- **Task requirements**: The records below are to be retyped in full, without any alteration.

== Data to process ==

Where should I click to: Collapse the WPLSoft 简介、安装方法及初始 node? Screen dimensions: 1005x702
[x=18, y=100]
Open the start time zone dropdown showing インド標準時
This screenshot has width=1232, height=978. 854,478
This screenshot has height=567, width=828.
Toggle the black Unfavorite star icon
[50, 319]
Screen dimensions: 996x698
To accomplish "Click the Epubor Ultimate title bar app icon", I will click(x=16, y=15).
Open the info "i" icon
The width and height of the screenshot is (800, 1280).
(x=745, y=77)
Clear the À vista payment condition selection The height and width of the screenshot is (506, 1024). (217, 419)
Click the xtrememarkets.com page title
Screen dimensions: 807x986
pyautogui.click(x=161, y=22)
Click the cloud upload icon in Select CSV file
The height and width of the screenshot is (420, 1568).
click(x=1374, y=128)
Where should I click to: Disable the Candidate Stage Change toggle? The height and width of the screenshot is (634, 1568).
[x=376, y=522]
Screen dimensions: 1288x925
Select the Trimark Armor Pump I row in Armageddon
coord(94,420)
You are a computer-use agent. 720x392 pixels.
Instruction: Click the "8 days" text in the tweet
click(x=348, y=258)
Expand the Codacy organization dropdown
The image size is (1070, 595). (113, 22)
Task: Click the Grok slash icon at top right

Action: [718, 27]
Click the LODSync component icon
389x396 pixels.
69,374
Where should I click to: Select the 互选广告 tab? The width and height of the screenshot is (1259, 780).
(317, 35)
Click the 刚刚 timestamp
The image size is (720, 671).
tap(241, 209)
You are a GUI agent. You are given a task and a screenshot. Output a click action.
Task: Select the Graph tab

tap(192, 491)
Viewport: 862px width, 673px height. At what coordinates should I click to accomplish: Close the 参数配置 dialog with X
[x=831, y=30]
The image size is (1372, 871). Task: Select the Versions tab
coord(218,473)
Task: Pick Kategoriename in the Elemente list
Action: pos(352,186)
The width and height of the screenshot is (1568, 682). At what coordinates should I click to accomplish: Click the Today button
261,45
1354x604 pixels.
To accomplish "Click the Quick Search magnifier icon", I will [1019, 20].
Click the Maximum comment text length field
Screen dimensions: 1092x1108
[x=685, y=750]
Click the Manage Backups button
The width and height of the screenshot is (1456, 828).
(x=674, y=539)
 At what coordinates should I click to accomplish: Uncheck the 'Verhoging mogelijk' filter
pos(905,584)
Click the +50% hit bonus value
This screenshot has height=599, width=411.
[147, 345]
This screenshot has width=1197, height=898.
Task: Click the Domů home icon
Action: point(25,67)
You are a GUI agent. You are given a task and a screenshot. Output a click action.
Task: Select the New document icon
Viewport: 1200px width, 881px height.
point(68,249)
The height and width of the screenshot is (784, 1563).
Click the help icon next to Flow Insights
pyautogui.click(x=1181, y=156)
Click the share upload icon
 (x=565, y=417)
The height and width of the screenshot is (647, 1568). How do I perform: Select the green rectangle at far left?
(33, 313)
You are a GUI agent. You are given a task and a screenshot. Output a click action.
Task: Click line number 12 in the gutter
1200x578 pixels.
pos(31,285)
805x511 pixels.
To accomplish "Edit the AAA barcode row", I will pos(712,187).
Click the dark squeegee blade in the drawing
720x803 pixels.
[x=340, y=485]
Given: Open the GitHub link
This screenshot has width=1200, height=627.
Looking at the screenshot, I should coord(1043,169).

===

- **Answer area**:
Where should I click to: Collapse the WPLSoft 简介、安装方法及初始 node? Screen dimensions: 1005x702
[x=18, y=100]
Open the start time zone dropdown showing インド標準時
This screenshot has width=1232, height=978. 854,478
This screenshot has height=567, width=828.
Toggle the black Unfavorite star icon
[50, 319]
Screen dimensions: 996x698
To accomplish "Click the Epubor Ultimate title bar app icon", I will click(x=16, y=15).
Open the info "i" icon
The width and height of the screenshot is (800, 1280).
(x=745, y=77)
Clear the À vista payment condition selection The height and width of the screenshot is (506, 1024). (217, 419)
Click the xtrememarkets.com page title
Screen dimensions: 807x986
pyautogui.click(x=161, y=22)
Click the cloud upload icon in Select CSV file
The height and width of the screenshot is (420, 1568).
click(x=1374, y=128)
Where should I click to: Disable the Candidate Stage Change toggle? The height and width of the screenshot is (634, 1568).
[x=376, y=522]
Screen dimensions: 1288x925
Select the Trimark Armor Pump I row in Armageddon
coord(94,420)
You are a computer-use agent. 720x392 pixels.
Instruction: Click the "8 days" text in the tweet
click(x=348, y=258)
Expand the Codacy organization dropdown
The image size is (1070, 595). (113, 22)
Task: Click the Grok slash icon at top right

Action: [718, 27]
Click the LODSync component icon
389x396 pixels.
69,374
Where should I click to: Select the 互选广告 tab? The width and height of the screenshot is (1259, 780).
(317, 35)
Click the 刚刚 timestamp
The image size is (720, 671).
tap(241, 209)
You are a GUI agent. You are given a task and a screenshot. Output a click action.
Task: Select the Graph tab

tap(192, 491)
Viewport: 862px width, 673px height. At what coordinates should I click to accomplish: Close the 参数配置 dialog with X
[x=831, y=30]
The image size is (1372, 871). Task: Select the Versions tab
coord(218,473)
Task: Pick Kategoriename in the Elemente list
Action: pos(352,186)
The width and height of the screenshot is (1568, 682). At what coordinates should I click to accomplish: Click the Today button
261,45
1354x604 pixels.
To accomplish "Click the Quick Search magnifier icon", I will [1019, 20].
Click the Maximum comment text length field
Screen dimensions: 1092x1108
[x=685, y=750]
Click the Manage Backups button
The width and height of the screenshot is (1456, 828).
(x=674, y=539)
 At what coordinates should I click to accomplish: Uncheck the 'Verhoging mogelijk' filter
pos(905,584)
Click the +50% hit bonus value
This screenshot has height=599, width=411.
[147, 345]
This screenshot has width=1197, height=898.
Task: Click the Domů home icon
Action: point(25,67)
You are a GUI agent. You are given a task and a screenshot. Output a click action.
Task: Select the New document icon
Viewport: 1200px width, 881px height.
point(68,249)
The height and width of the screenshot is (784, 1563).
Click the help icon next to Flow Insights
pyautogui.click(x=1181, y=156)
Click the share upload icon
 (x=565, y=417)
The height and width of the screenshot is (647, 1568). How do I perform: Select the green rectangle at far left?
(33, 313)
You are a GUI agent. You are given a task and a screenshot. Output a click action.
Task: Click line number 12 in the gutter
1200x578 pixels.
pos(31,285)
805x511 pixels.
To accomplish "Edit the AAA barcode row", I will pos(712,187).
Click the dark squeegee blade in the drawing
720x803 pixels.
[x=340, y=485]
Given: Open the GitHub link
This screenshot has width=1200, height=627.
Looking at the screenshot, I should coord(1043,169).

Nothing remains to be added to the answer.